Is arginine charged in a membrane?

Abstract

"Charged" amino acids play countless important roles in protein structure and function. Yet when these side chains come into contact with membranes we do not fully understand their behavior. This is highlighted by a recent model of voltage-gated ion channel activity and translocon-based experiments that suggest small penalties to expose these side chains to lipids, opposing the prevailing view in membrane biophysics. Here we employ a side chain analog as well as a transmembrane helix model to determine the free energy as a function of protonation state and position for a lipid-exposed arginine (Arg) residue across a membrane. We observe high free energy barriers for both the charged and neutral states. Due to the stabilizing influence of membrane deformations for the protonated form, the Arg side chain experiences a pK(a) shift of <or=4.5 units and remains mostly protonated.
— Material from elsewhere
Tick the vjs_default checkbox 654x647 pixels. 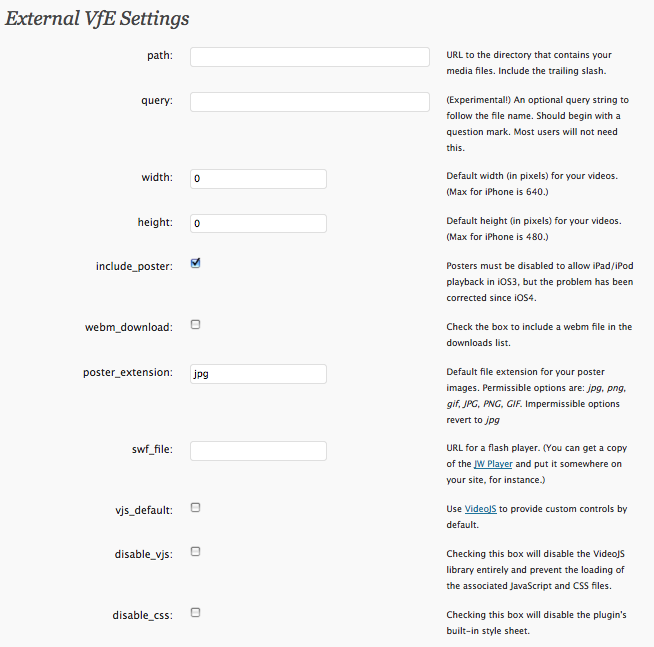(196, 507)
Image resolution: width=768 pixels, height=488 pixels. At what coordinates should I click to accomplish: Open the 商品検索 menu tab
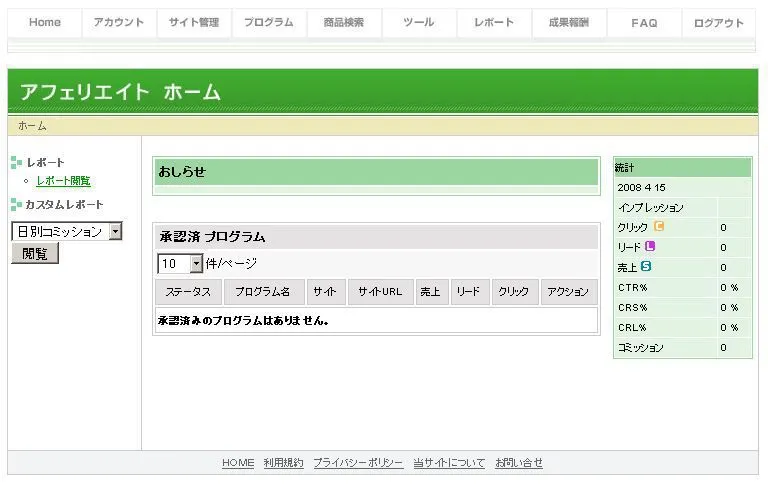[344, 23]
The cost for exposing Arg to lipid hydrocarbon is prohibitively high with implications for many membrane translocating processes and the activation mechanisms of voltage-gated ion channels.

FIGURE 1

PMFs for: ArgH⁺ (solid red); MguanH⁺ (dashed red); Arg⁰ (solid blue); and Mguan⁰ (dashed blue). Insets show equilibrated systems for z = 0 Å. Arg (blue/gray balls), helix (green ribbon), DPPC (gray C atoms, orange P atoms), and water (red/white). Atoms in the bilayer core drawn as balls.

FIGURE 2

(A) Thermodynamic cycle for calculation of deprotonation free energy at position, z, relative to bulk, z′. (B) ΔpK_a profile for the Arg side chain (solid) and analog (dashed).